### [Records to process]
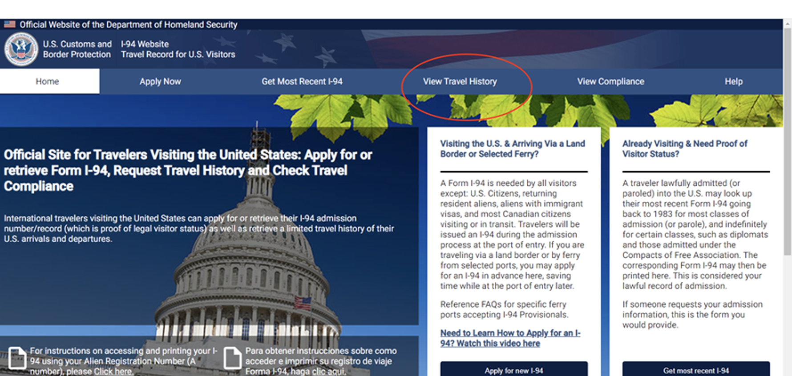Click the US flag icon in banner

pyautogui.click(x=10, y=24)
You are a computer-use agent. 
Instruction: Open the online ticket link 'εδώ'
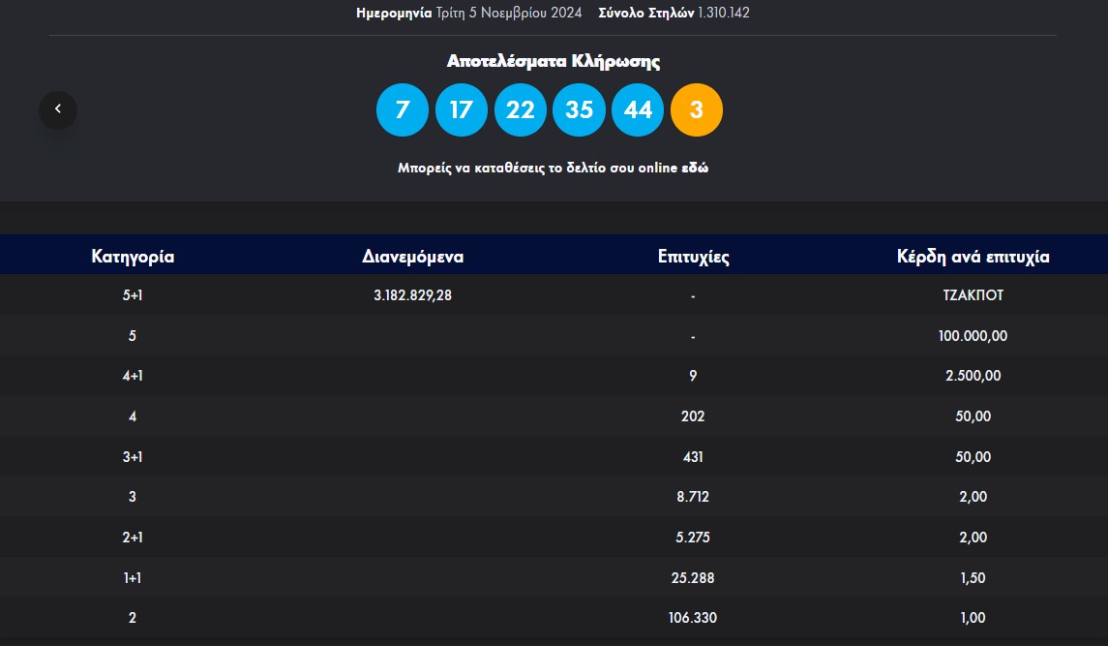695,168
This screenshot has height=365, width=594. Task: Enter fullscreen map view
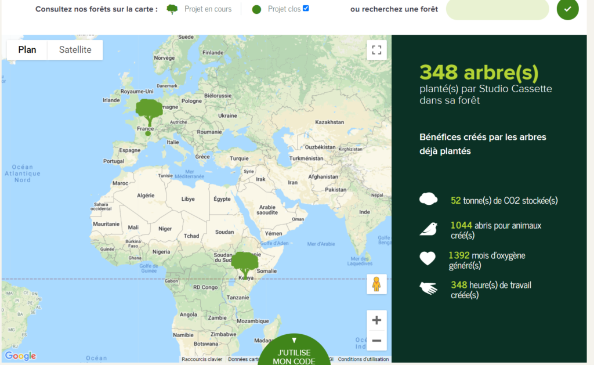[x=376, y=50]
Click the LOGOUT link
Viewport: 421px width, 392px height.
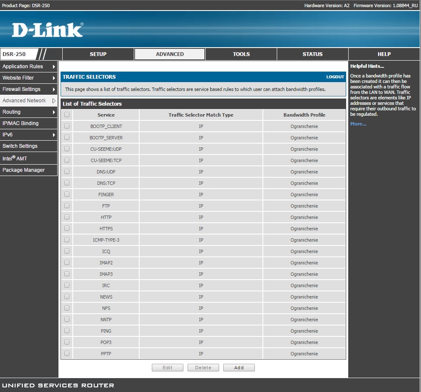point(335,77)
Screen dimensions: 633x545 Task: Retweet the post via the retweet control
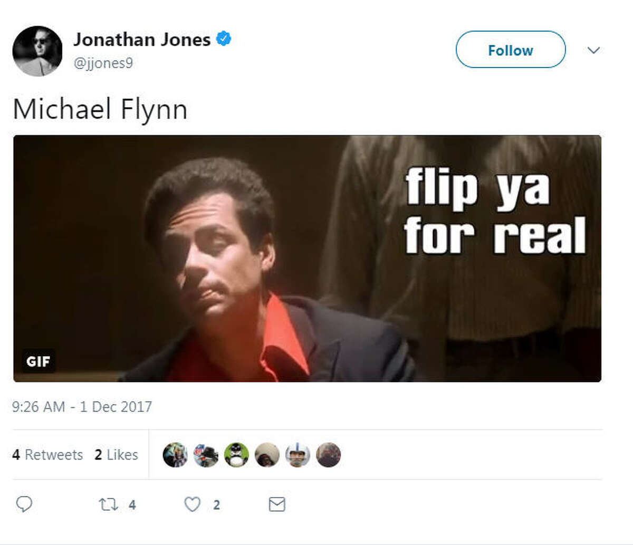pyautogui.click(x=112, y=505)
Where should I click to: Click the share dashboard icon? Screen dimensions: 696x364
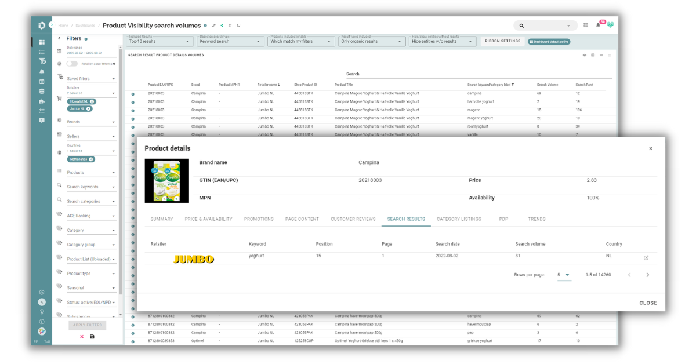pyautogui.click(x=222, y=26)
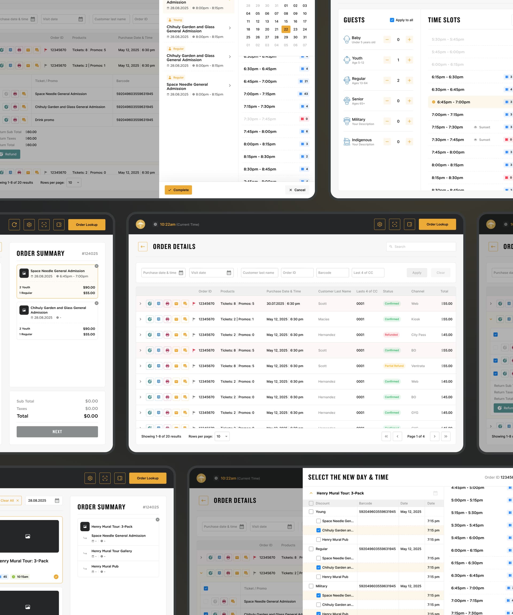This screenshot has height=615, width=513.
Task: Click email icon in the Refunded order row
Action: [x=176, y=335]
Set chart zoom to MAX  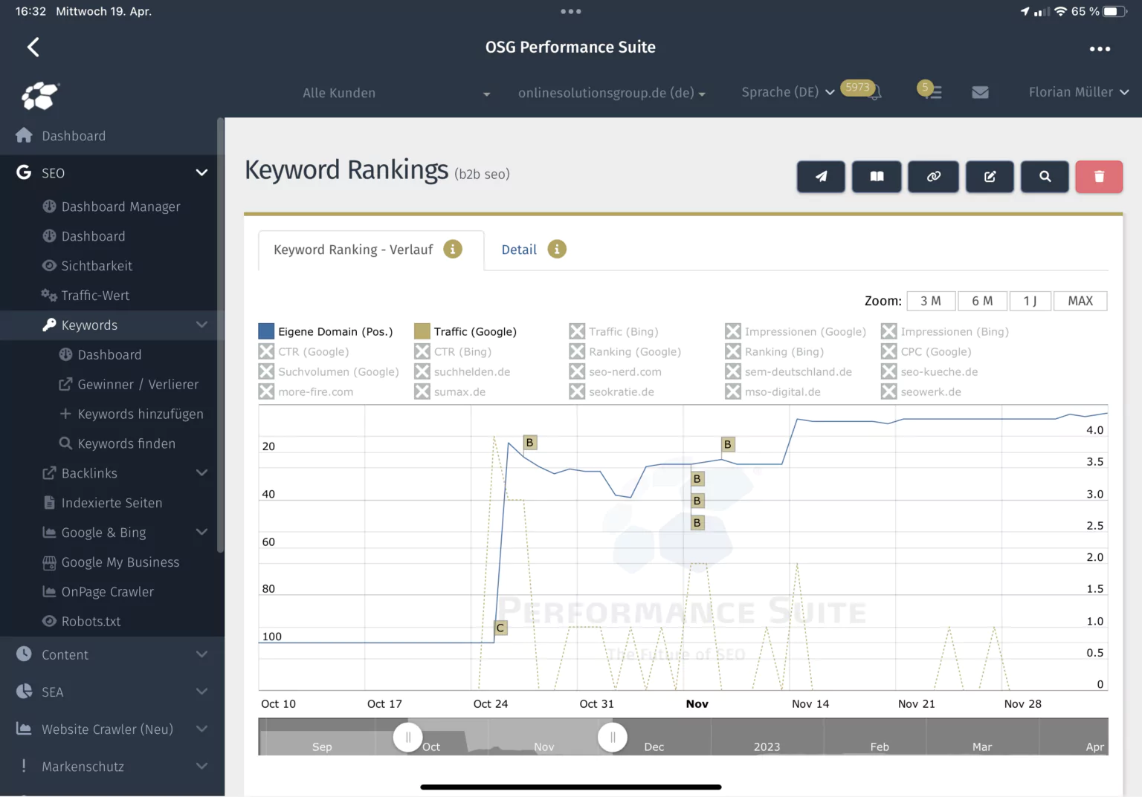coord(1080,301)
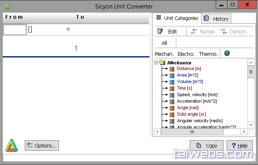Click the globe icon in category bar
The image size is (258, 165).
pyautogui.click(x=227, y=53)
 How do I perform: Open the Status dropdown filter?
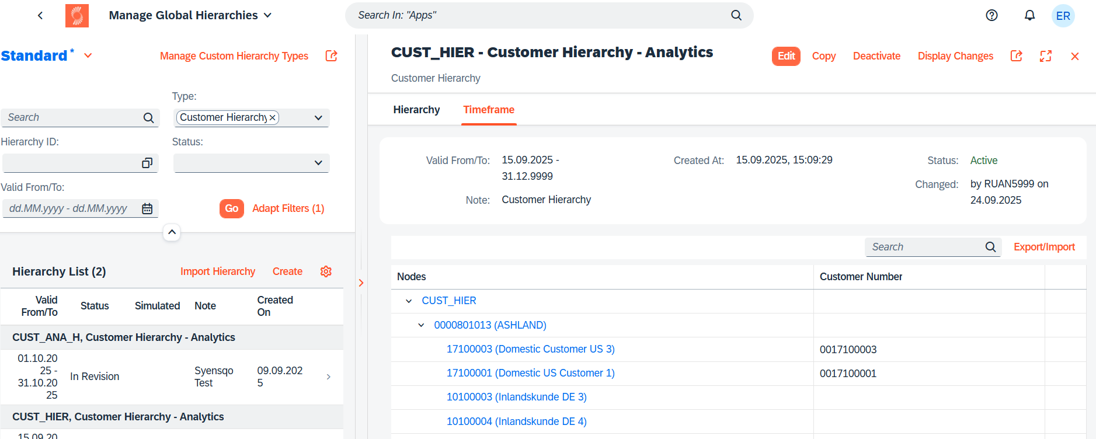318,163
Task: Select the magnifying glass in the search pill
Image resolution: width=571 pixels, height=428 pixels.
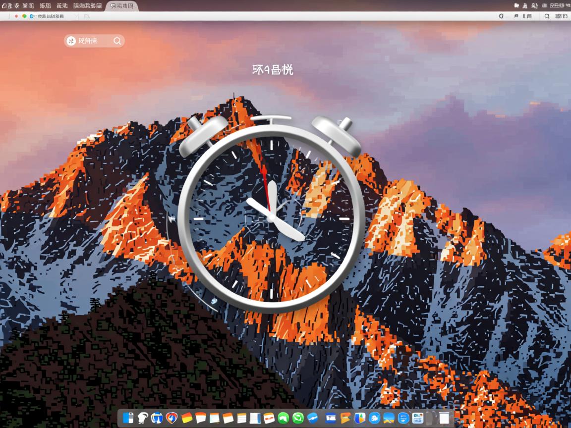Action: 117,41
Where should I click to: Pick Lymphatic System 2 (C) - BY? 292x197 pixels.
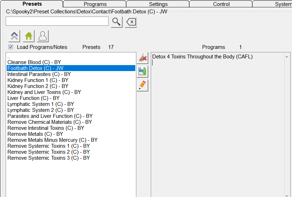tap(41, 110)
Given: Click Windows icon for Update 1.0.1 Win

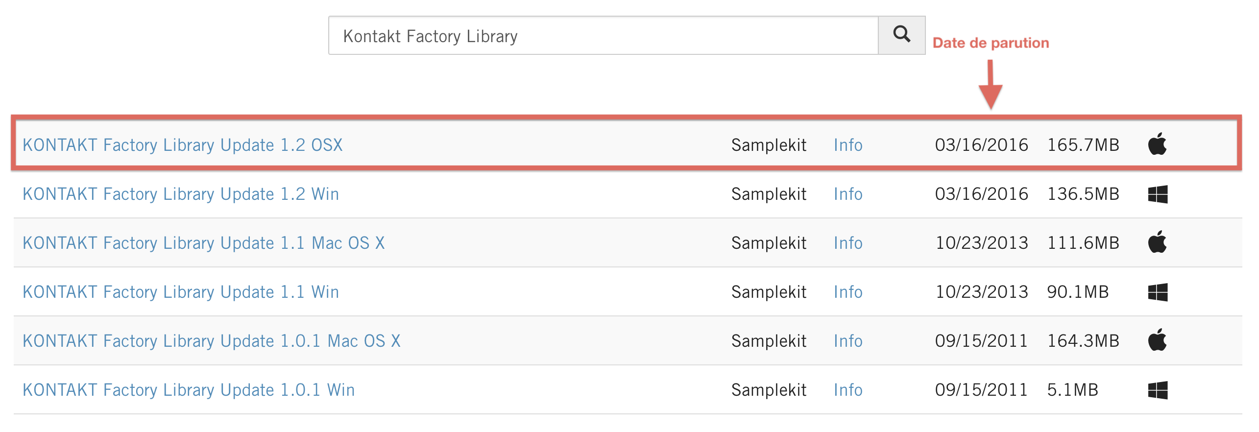Looking at the screenshot, I should (x=1158, y=390).

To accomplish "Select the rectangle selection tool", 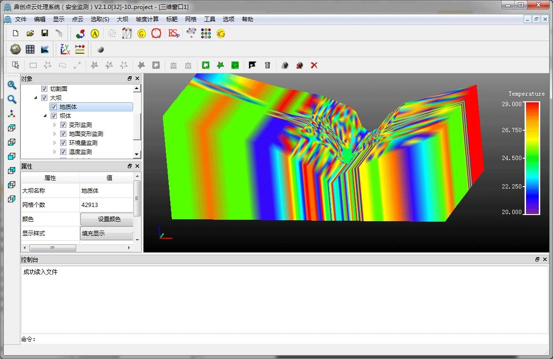I will 33,65.
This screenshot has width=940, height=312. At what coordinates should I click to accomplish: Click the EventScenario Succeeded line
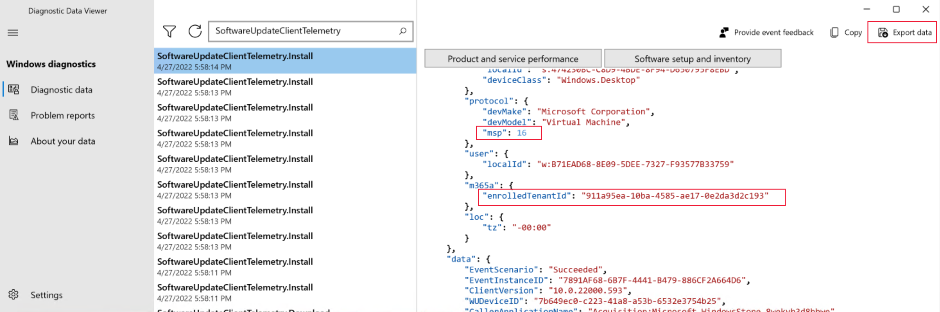535,270
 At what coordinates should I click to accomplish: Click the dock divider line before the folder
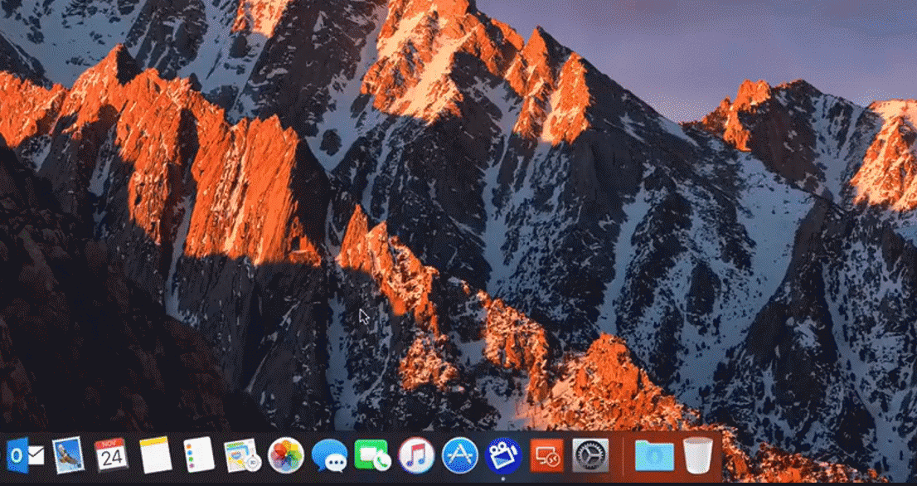(623, 454)
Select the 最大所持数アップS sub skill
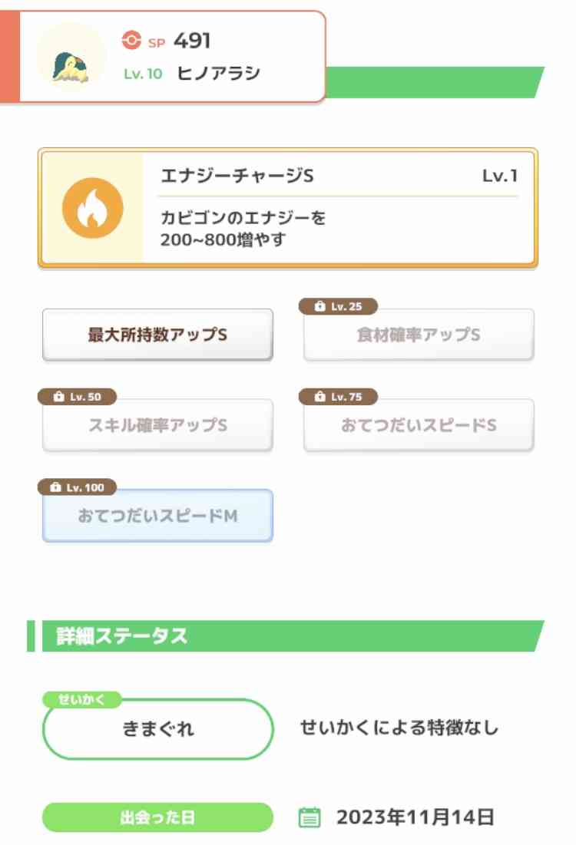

### [Exercise details]
To answer, repeat exactly the lines from the line containing "At what coordinates should I click to accomplish: Click the dock" through the last line of the data above, leaving out all pictures.

### [Response]
 At what coordinates should I click to accomplish: Click the dock divider line before the folder
(623, 454)
Select the 最大所持数アップS sub skill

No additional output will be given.